Task to complete - Every line from the one containing "The image size is (425, 318)." to the end of the records below must be copied exactly, and no pictures may be included.

Source data -
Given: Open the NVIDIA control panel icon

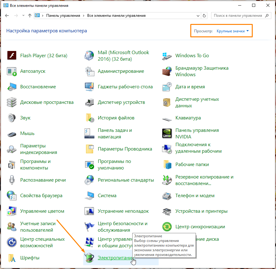Looking at the screenshot, I should [167, 133].
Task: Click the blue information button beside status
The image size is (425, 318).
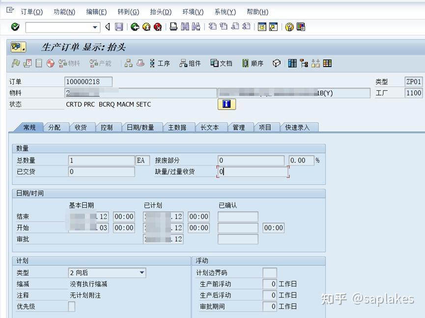Action: point(226,104)
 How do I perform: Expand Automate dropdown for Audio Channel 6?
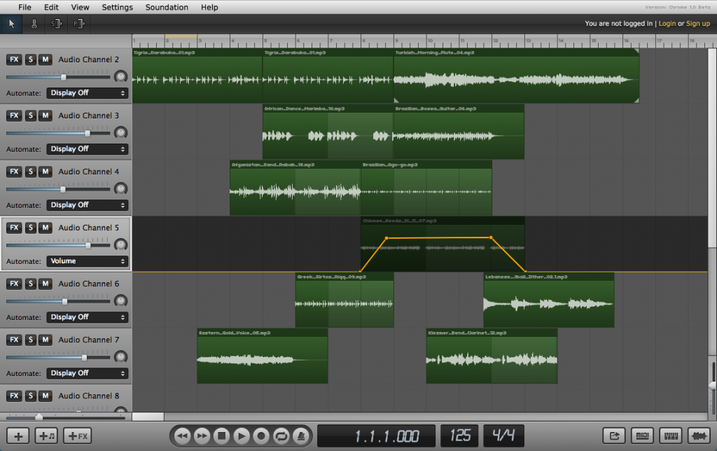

Exercise solution -
The image size is (425, 318).
Action: point(226,104)
 How do I perform: Expand Automate dropdown for Audio Channel 6?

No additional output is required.